Work request → From the line containing "This screenshot has height=1024, width=474." down to the line containing "Viewport: 872px width, 532px height." in the records below, reproduce every line exactly, ends included, and omit all others.

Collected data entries

....

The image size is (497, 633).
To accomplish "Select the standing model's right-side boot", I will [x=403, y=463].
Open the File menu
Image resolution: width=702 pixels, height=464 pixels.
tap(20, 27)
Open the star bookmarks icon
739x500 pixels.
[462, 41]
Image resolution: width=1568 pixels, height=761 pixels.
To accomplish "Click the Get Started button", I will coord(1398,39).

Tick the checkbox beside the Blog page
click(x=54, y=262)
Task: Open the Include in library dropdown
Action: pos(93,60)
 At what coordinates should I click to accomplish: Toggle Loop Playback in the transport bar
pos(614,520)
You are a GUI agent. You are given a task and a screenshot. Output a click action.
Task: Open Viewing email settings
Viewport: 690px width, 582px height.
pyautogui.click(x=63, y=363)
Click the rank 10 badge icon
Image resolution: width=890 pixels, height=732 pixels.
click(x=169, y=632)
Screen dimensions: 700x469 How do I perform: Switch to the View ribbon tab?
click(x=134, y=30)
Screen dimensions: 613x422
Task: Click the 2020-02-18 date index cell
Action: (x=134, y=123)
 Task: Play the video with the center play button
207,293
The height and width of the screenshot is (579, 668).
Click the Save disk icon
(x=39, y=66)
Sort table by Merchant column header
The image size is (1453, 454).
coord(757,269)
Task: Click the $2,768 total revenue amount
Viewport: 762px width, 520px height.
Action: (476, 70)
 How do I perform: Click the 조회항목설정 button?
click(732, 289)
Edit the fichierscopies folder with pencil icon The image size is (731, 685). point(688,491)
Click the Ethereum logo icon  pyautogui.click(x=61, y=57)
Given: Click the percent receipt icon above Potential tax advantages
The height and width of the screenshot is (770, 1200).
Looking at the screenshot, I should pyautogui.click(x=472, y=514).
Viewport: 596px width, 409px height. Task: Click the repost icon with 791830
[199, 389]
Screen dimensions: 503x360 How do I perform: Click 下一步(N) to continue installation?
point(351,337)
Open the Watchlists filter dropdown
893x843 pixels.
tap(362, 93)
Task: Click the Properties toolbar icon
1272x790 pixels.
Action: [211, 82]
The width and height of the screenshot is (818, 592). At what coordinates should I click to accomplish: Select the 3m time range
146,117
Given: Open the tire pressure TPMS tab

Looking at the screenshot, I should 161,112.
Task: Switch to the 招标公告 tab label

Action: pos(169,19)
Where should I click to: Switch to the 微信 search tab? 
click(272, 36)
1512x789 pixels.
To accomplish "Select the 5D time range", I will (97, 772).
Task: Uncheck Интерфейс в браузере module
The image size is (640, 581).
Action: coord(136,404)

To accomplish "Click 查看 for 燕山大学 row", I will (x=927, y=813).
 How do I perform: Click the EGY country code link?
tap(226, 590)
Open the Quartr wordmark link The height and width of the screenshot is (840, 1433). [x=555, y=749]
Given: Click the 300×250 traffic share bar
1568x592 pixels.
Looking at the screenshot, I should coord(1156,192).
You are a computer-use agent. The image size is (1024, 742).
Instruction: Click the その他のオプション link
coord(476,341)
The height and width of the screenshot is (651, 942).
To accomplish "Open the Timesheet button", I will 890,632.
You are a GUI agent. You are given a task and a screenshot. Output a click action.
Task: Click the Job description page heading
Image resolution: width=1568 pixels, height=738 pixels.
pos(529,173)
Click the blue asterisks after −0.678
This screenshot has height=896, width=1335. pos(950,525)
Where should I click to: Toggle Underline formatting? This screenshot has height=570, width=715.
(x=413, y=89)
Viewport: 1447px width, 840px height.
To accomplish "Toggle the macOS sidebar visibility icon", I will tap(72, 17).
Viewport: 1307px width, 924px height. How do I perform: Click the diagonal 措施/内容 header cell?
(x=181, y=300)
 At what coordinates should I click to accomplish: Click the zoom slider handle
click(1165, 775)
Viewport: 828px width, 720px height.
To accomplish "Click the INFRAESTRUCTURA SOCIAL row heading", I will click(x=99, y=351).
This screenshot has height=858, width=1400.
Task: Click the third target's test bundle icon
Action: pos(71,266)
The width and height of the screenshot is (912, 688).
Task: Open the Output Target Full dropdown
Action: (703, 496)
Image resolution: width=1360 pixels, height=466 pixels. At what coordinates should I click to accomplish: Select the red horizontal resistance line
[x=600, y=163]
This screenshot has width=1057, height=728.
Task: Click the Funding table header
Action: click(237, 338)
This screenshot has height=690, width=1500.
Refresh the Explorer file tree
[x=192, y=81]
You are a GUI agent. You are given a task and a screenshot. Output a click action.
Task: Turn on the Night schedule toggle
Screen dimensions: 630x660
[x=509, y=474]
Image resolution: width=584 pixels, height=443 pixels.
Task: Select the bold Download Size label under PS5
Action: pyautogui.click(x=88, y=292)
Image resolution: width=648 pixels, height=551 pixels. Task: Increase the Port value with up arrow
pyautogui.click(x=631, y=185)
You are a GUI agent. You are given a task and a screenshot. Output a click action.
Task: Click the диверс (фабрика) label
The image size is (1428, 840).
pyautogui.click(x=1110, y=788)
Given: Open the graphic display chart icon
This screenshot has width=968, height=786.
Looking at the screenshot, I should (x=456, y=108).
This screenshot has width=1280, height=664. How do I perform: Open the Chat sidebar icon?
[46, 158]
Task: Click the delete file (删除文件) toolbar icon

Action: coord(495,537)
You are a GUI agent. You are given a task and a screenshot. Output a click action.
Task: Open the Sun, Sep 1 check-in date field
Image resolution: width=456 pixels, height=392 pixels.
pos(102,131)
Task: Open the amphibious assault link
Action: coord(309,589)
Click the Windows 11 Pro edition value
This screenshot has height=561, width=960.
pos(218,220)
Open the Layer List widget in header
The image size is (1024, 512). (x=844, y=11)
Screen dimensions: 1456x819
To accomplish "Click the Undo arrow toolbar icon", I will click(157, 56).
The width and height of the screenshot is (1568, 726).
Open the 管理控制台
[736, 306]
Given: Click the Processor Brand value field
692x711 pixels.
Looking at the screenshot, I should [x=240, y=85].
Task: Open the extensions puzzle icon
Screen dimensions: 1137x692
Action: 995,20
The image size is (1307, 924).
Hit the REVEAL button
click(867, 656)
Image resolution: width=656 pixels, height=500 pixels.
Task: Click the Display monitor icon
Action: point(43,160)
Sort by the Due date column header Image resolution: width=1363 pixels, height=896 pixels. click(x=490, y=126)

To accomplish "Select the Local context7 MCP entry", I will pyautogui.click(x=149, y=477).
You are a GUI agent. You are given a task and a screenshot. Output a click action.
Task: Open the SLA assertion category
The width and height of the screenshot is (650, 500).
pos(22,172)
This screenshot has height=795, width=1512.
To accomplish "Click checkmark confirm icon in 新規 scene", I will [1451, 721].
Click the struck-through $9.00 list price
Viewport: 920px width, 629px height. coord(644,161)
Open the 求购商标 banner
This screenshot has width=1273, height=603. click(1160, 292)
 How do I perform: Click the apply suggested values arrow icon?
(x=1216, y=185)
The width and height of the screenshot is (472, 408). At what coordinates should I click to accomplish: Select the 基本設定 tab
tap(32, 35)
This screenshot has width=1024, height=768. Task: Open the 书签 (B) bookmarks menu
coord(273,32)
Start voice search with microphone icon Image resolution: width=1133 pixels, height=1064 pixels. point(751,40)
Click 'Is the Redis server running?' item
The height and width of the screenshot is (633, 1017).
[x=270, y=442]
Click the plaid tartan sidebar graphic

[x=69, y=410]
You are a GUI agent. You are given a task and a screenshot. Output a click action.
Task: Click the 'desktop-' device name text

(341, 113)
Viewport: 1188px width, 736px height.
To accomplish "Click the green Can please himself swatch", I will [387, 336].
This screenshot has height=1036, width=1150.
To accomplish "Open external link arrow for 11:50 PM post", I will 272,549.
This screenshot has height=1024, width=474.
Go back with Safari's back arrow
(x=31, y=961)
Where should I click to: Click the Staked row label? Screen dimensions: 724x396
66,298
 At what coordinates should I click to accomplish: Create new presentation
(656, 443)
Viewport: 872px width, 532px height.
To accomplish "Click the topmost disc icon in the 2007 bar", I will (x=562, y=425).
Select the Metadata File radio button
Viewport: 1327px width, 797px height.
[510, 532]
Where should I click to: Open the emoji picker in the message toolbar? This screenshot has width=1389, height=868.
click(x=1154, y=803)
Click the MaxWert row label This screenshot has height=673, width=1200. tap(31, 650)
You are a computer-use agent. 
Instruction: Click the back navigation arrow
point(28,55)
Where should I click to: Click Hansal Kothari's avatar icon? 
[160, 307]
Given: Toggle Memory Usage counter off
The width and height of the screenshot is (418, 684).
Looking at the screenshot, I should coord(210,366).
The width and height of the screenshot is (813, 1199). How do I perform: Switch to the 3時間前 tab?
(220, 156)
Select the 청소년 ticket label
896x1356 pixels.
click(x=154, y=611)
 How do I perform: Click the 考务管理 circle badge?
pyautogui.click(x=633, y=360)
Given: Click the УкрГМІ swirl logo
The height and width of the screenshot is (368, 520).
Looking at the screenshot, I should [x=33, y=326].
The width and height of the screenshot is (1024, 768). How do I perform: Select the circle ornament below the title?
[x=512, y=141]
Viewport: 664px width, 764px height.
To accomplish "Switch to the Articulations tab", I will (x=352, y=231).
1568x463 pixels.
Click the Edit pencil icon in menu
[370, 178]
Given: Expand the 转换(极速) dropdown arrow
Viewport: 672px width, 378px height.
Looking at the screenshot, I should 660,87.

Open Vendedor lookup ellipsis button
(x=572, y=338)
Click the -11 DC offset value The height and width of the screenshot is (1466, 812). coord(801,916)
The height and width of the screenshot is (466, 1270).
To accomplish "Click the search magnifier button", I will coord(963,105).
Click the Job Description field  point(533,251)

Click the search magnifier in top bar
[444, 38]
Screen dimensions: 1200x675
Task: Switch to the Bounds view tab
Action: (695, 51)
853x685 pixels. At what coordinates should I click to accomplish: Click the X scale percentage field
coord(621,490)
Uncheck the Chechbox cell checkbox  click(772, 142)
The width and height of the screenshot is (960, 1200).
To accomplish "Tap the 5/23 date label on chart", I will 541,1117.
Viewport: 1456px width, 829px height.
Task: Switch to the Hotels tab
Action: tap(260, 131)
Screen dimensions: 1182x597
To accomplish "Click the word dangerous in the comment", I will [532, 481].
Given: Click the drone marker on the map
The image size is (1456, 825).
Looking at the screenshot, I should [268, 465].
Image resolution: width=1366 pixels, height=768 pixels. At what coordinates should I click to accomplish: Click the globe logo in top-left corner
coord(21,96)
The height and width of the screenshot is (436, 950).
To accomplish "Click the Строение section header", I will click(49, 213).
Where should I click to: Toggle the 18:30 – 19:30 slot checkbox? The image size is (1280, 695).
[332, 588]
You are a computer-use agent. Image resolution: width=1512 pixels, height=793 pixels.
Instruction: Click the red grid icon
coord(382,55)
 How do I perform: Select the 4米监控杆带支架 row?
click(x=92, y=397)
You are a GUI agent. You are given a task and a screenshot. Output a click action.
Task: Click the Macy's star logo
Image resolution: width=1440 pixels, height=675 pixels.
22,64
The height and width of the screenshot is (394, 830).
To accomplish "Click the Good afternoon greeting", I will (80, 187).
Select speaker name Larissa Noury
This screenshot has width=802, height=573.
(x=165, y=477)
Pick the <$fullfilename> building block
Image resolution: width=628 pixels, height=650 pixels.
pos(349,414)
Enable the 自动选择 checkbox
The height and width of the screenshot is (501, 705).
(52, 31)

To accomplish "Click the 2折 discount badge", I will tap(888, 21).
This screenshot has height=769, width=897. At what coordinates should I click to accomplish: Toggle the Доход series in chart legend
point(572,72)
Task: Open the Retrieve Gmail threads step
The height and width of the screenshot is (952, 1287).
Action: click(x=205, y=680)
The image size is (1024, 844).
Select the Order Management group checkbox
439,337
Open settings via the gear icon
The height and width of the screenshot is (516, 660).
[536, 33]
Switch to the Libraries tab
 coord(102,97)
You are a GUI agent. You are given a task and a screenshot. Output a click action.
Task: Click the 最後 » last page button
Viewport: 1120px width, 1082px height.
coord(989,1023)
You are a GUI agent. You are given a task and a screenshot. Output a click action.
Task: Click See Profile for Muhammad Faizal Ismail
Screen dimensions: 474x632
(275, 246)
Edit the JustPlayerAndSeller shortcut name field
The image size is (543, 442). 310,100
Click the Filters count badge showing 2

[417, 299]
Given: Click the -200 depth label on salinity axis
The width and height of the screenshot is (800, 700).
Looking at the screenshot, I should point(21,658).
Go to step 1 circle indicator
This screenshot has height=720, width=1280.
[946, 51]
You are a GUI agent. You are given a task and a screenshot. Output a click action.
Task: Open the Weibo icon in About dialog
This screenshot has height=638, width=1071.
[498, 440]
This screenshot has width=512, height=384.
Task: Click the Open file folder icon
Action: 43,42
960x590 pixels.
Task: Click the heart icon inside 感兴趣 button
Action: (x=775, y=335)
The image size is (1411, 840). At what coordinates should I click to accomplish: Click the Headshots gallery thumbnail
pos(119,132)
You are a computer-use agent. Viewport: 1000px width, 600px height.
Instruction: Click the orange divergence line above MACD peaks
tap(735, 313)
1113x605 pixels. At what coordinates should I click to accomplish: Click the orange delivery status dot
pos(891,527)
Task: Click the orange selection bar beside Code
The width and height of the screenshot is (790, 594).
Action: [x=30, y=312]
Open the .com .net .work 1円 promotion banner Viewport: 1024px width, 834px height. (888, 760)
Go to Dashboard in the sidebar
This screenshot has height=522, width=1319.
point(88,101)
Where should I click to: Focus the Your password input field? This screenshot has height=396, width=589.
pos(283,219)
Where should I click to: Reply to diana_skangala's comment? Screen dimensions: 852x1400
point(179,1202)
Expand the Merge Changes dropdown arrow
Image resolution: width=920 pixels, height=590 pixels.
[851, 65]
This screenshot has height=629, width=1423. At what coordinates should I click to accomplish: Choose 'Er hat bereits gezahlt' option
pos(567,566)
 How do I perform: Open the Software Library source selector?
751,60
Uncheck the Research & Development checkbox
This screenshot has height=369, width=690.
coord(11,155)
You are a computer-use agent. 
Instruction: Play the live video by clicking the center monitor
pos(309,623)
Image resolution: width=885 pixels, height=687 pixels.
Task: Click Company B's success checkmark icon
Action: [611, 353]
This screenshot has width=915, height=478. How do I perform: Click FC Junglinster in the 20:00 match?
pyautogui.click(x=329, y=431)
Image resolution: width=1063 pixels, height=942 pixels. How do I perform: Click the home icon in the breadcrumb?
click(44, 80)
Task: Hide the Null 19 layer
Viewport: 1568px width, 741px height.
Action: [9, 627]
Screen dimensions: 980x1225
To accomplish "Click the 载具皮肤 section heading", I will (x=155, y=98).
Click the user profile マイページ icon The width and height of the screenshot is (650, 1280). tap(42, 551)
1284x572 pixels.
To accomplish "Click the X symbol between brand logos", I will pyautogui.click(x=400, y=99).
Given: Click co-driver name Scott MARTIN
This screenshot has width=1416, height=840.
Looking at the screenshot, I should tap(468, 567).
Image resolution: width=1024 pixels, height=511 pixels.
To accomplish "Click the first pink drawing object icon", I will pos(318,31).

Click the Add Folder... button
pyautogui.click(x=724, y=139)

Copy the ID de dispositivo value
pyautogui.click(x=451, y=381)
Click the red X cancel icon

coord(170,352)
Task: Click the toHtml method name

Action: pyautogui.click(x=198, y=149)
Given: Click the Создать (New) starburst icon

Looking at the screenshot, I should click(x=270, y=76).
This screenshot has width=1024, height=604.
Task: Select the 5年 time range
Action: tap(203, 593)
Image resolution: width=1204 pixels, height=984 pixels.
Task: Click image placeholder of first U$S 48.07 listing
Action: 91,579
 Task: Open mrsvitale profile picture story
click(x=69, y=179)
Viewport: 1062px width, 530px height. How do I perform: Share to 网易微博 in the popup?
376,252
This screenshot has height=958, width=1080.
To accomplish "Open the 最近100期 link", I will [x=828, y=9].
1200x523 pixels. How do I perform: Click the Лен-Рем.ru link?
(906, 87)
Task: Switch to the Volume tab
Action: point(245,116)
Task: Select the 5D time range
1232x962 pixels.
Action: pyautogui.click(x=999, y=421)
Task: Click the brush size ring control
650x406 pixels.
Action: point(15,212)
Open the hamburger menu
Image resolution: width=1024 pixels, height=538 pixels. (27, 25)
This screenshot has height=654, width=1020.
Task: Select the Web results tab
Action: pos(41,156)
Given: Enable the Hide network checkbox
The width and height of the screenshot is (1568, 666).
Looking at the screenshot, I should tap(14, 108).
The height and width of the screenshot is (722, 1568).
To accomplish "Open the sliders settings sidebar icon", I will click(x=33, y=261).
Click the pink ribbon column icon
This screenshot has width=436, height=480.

....

Response to this task →
This screenshot has height=1024, width=474.
Go back with Safari's back arrow
(x=31, y=961)
Where should I click to: Click the Staked row label? Screen dimensions: 724x396
66,298
 At what coordinates should I click to accomplish: Create new presentation
(656, 443)
Viewport: 872px width, 532px height.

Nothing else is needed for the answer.